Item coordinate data
.....

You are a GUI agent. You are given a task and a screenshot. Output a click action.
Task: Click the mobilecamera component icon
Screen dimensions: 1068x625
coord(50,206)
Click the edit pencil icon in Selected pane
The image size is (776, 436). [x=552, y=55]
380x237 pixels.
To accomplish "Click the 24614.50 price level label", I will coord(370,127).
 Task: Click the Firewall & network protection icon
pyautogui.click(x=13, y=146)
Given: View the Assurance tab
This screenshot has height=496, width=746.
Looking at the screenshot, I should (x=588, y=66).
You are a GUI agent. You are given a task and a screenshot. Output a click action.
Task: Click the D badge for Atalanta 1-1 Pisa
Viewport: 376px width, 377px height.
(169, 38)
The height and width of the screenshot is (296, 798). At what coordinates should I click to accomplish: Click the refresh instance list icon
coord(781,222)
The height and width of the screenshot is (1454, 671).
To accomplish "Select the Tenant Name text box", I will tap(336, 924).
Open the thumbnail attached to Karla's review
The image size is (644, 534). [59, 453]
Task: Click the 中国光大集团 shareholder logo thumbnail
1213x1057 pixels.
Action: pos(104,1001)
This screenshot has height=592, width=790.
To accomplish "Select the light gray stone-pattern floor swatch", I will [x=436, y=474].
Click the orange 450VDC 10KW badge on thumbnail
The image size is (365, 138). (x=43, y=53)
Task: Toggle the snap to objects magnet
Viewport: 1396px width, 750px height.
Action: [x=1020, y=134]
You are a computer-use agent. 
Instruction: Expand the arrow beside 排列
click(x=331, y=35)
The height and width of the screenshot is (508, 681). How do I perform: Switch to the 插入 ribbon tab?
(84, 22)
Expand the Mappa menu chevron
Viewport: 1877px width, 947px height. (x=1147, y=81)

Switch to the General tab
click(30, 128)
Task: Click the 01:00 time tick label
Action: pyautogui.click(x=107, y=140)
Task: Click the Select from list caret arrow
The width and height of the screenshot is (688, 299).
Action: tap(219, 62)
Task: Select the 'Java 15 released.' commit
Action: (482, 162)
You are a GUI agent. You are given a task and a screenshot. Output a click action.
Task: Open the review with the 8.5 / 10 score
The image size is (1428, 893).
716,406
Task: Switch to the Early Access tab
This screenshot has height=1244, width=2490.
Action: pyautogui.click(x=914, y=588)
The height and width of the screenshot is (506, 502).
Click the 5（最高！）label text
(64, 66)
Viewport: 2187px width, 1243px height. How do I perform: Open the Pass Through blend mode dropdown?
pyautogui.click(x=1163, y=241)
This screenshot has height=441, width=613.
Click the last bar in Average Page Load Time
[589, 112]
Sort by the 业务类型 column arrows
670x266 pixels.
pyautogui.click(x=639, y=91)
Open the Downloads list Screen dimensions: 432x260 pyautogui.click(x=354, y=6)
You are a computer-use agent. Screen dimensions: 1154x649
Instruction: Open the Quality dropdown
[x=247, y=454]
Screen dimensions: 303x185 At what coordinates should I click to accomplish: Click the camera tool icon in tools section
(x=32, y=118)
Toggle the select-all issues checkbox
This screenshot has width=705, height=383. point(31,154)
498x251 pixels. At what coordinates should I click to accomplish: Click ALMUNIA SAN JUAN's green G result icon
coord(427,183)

.....

**TASK:**
Copy out the entries word for word, starting at the line that contains "The height and width of the screenshot is (506, 502)." and ending at the last line of the entries.

**RESPONSE TO THIS EXERCISE:**
The height and width of the screenshot is (506, 502).
Click the 5（最高！）label text
(64, 66)
Viewport: 2187px width, 1243px height. How do I perform: Open the Pass Through blend mode dropdown?
pyautogui.click(x=1163, y=241)
This screenshot has height=441, width=613.
Click the last bar in Average Page Load Time
[589, 112]
Sort by the 业务类型 column arrows
670x266 pixels.
pyautogui.click(x=639, y=91)
Open the Downloads list Screen dimensions: 432x260 pyautogui.click(x=354, y=6)
You are a computer-use agent. Screen dimensions: 1154x649
Instruction: Open the Quality dropdown
[x=247, y=454]
Screen dimensions: 303x185 At what coordinates should I click to accomplish: Click the camera tool icon in tools section
(x=32, y=118)
Toggle the select-all issues checkbox
This screenshot has width=705, height=383. point(31,154)
498x251 pixels. At what coordinates should I click to accomplish: Click ALMUNIA SAN JUAN's green G result icon
coord(427,183)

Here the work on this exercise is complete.